Autres éléments d’information

Le noyau de la Terre est très chaud (environ 5.000°C) et cette chaleur est très progressivement évacuée vers la surface : c’est ce qu’on appelle le flux géothermique. Une partie de ce flux conduit à un très lent refroidissement de la terre (très lent en raison de son volume important). Une autre partie est issue de la fission des éléments radioactifs (comme l’uranium) qu’elle contient.

On estime à 50.000 et 160.000 milliards de tonnes les quantités respectives d’uranium et de thorium dans la croûte et le manteau terrestre. Selon cette estimation, l’uranium seul dégagerait l’énergie électrique produite par 4620 centrales nucléaires de 1 Gigawatt.

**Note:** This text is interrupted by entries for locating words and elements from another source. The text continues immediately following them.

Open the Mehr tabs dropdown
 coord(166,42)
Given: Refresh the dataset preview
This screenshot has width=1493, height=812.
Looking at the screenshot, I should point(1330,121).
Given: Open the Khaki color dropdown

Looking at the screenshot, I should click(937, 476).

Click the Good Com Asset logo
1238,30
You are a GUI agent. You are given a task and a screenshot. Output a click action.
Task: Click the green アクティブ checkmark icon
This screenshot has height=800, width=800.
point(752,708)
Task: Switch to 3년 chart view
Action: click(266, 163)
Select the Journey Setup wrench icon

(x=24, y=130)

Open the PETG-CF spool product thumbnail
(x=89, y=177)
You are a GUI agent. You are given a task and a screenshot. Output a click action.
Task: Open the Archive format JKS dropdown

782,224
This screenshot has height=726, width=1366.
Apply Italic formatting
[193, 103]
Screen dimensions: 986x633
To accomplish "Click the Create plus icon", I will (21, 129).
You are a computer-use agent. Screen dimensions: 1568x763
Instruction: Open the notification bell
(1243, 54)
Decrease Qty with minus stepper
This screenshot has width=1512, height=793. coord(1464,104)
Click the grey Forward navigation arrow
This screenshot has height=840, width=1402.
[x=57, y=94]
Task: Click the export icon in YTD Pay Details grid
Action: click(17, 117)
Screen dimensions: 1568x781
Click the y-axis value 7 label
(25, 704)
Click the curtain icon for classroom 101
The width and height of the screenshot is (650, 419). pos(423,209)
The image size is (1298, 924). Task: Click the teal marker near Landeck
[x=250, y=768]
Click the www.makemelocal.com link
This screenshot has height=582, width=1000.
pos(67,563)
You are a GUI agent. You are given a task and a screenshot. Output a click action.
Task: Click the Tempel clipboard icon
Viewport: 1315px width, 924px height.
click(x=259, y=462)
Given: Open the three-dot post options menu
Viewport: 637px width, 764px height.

Source et explications ici.

L’eau réinjectée va constituer un volume grandissant autour du puits de réinjection. Cette eau étant à une température nettement inférieure de celle présente dans le Dogger va constituer une « bulle froide ». Cette bulle va grossir au fur et à mesure de l’injection, et se déplacer de manière préférentielle vers le puits de production, puisque la pression y diminue (un peu !). Ce déplacement est très lent. Par ailleurs l’avant de la bulle se réchauffe au contact d’une roche plus chaude : la température dans la bulle diminue entre son « front » et le puits de réinjection. Et l’eau se réchauffe par le flux géothermique.

Dans les années 70, on calculait, en fonction du débit, la distance nécessaire entre le puits de production et le puits de réinjection pour que la bulle froide n’arrive jamais au puits de production, car elle était réchauffée par le flux géothermique. L’installation pouvait donc fonctionner sans fin. Il semble que les débits actuels soient trop élevés pour cela.